Roeder and his wife, Lisa, helped Leary find his faith and find a purpose. It’s the vehicle that helped Leary turn the page on his old life. Make it big? Forget all that. He got cocky. He broke the law. He got caught.

He swallowed some pride and picked up the pieces.

“We just started talking about finding that inner peace, that inner strength,” Roeder says. “We all have some demon we battle. How do you find the strength to fight it? With Todd, and with all of us, it’s a journey, not a destination. There’s no light switch. You’re constantly learning.”

Leary’s priorities have shifted. His intensity during games has waned. He’ll still talk your ear off, but not about his glory days at IU. To him, this is about the family and the team that helped him rebuild his life.

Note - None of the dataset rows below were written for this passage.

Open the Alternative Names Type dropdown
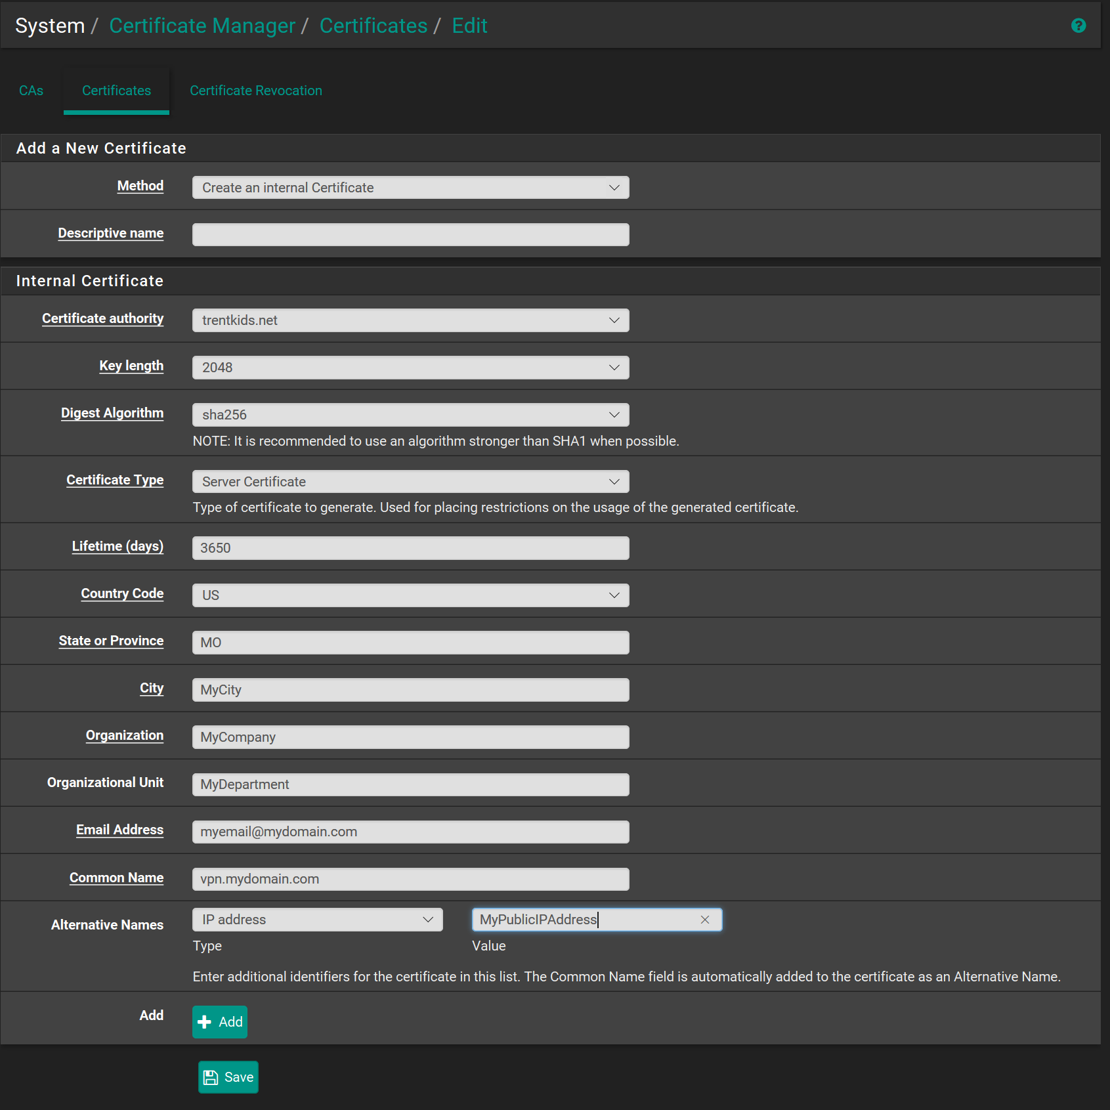1110x1110 pixels. point(317,920)
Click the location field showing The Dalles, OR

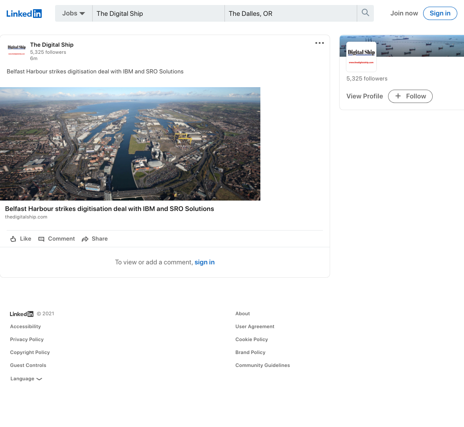(x=290, y=13)
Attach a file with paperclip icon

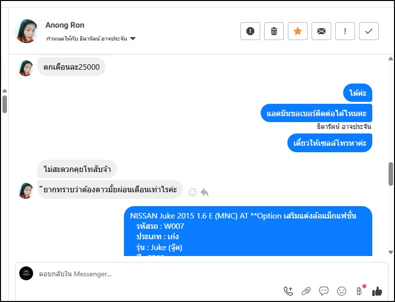pos(306,291)
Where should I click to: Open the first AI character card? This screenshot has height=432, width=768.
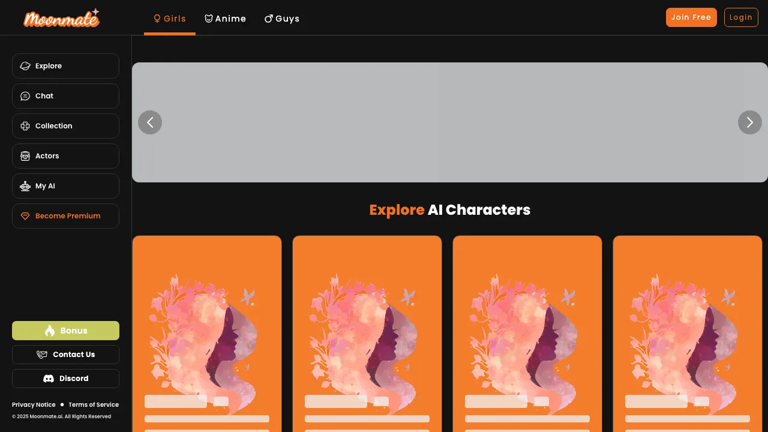207,330
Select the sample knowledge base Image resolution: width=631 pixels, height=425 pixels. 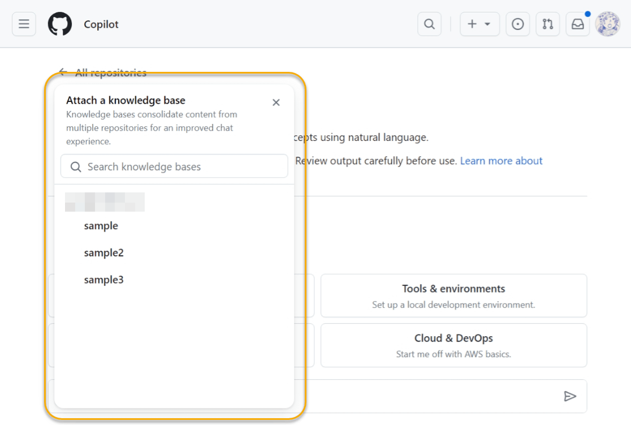101,225
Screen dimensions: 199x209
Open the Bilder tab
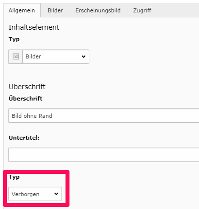55,10
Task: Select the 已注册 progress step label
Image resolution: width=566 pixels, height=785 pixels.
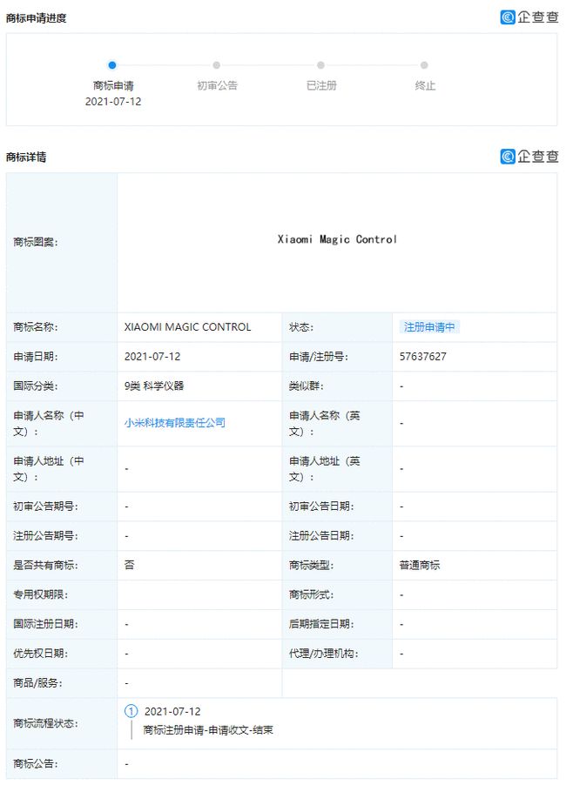Action: point(320,85)
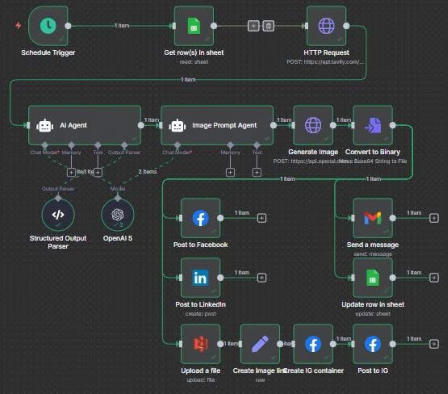Screen dimensions: 448x394
Task: Open the Create IG container node
Action: point(313,344)
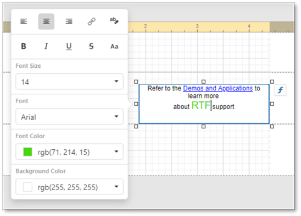The image size is (301, 216).
Task: Change letter case with Aa icon
Action: tap(114, 46)
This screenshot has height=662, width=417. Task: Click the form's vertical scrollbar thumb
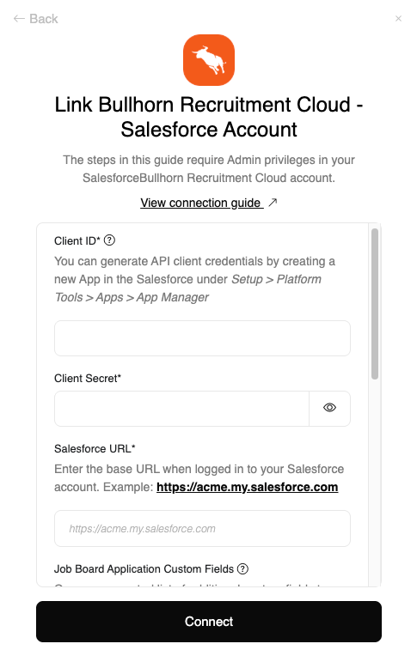pos(374,304)
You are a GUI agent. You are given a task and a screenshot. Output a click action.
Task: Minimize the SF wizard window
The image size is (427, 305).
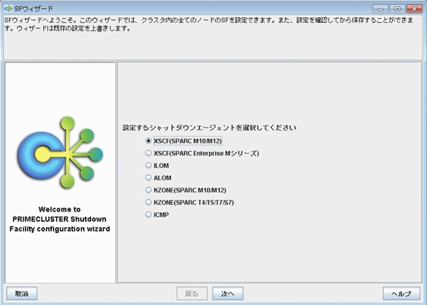[380, 9]
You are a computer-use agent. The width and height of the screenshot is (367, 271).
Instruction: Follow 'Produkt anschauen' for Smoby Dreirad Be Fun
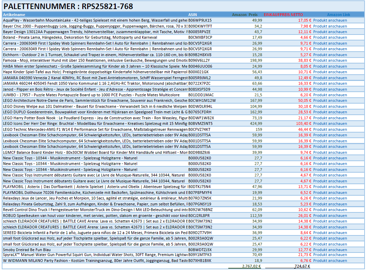coord(330,249)
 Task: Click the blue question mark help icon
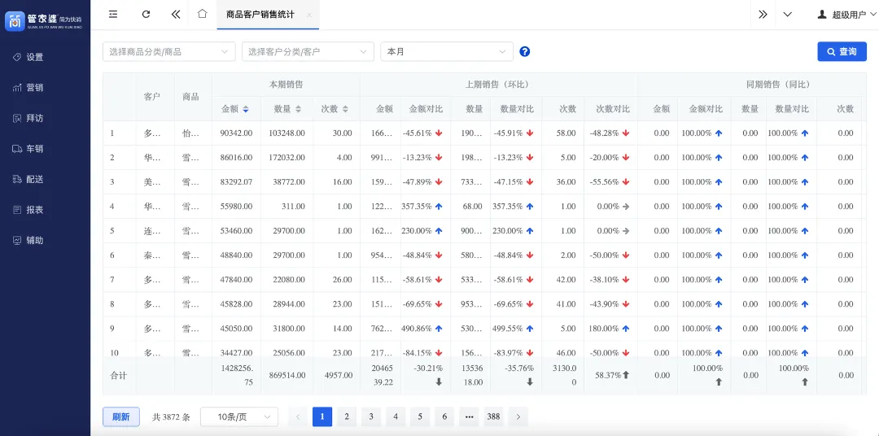pos(525,51)
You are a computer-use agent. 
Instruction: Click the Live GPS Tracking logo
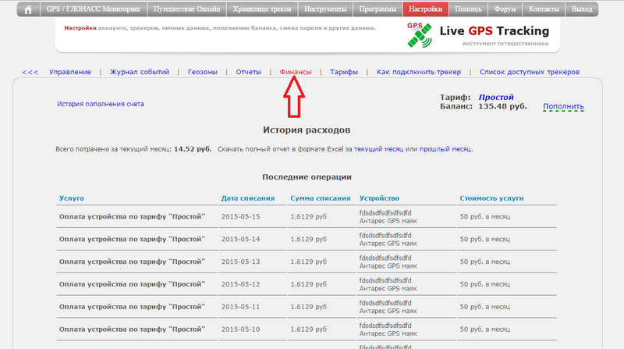coord(477,34)
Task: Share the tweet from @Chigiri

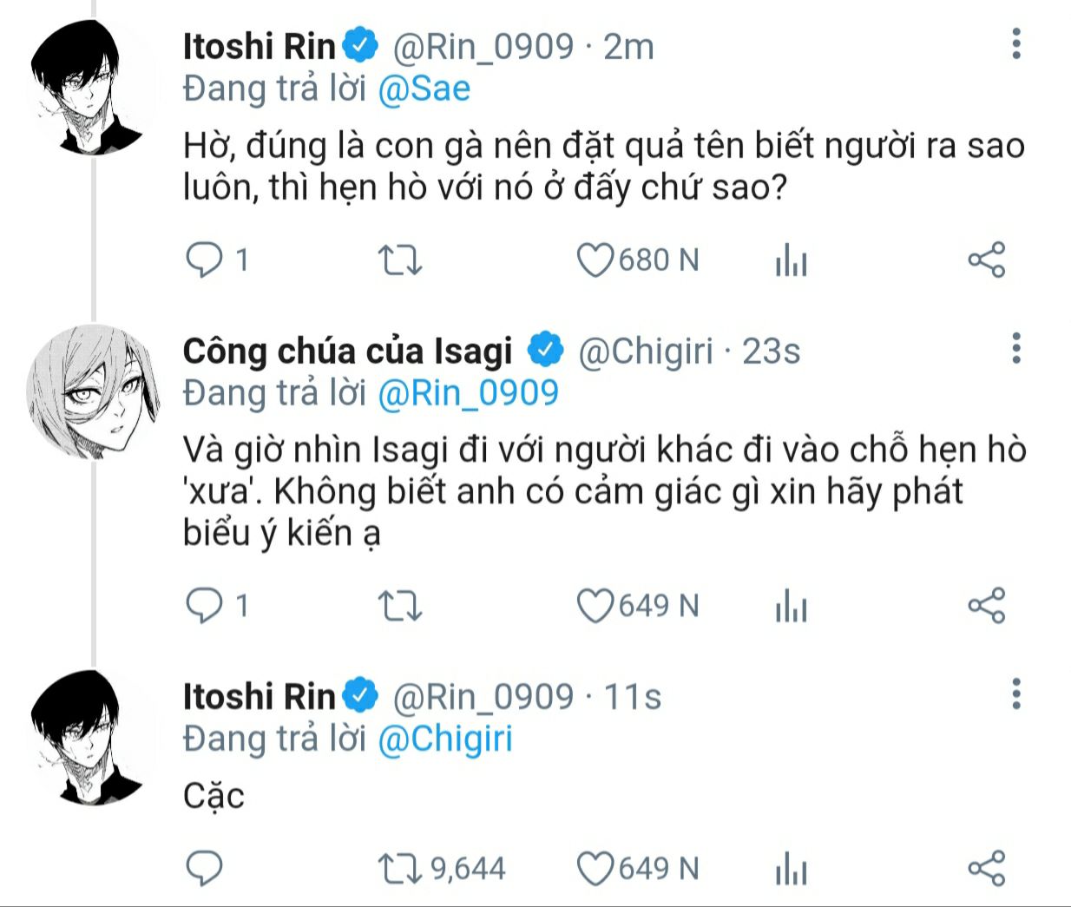Action: point(986,606)
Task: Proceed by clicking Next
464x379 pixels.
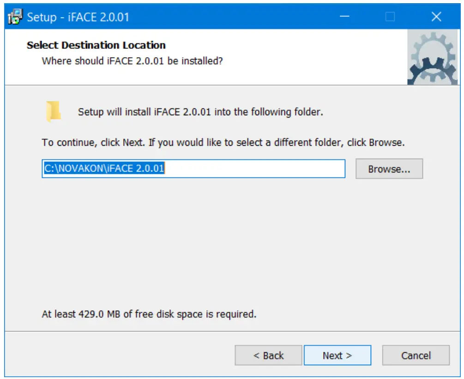Action: 337,355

“Where would I be without the Roeders?” he asks. “I honestly don’t even want to think about that.”

“I still think he’s a very confident person, and without that I don’t think he would’ve picked up the pieces the way he has,” says Fischer, a friend of Leary’s for 20 years. “I’m proud of him.”

The Roeders gave him that second chance. Leary started on the graveyard shift at the logistics company Roeder runs, ProTrans, loading and unloading semis from 2:30 a.m. to noon. He’s risen to the role of the Carrier Development Manager. He can’t coach his son’s AAU team anymore, not after they’ve reached the high school level. (NCAA rules prohibit convicted felons from doing so.) So he sits in the stands and keeps (moderately) quiet. He takes part in the Bible studies. He mentors the players. He helps out at the chili feeds, driving into homeless communities to spread the word.

“In four years, I think he’s only missed one time,” Roeder says. “And the time he missed, he hated it. I honestly think the first time he did it, it was one of the first times Todd really experienced the joy of giving.”

Leary isn’t chasing publicity. He doesn’t want this story written. “I haven’t accomplished anything,” he says once, twice, a handful of times.

But there is something to be said for a man who hits rock bottom, then climbs out of the hole he dug himself. He’s too busy these days to look back. He’s dishing out chili dogs to a line of hungry mouths that stretches across half a parking lot. Sometimes, he’ll recognize the owner of one of those hungry mouths from his time in prison. Sometimes they’ll recognize him.

They don’t have a clue this guy used to play basketball at Indiana. And for the first time, that’s how Todd Leary prefers it.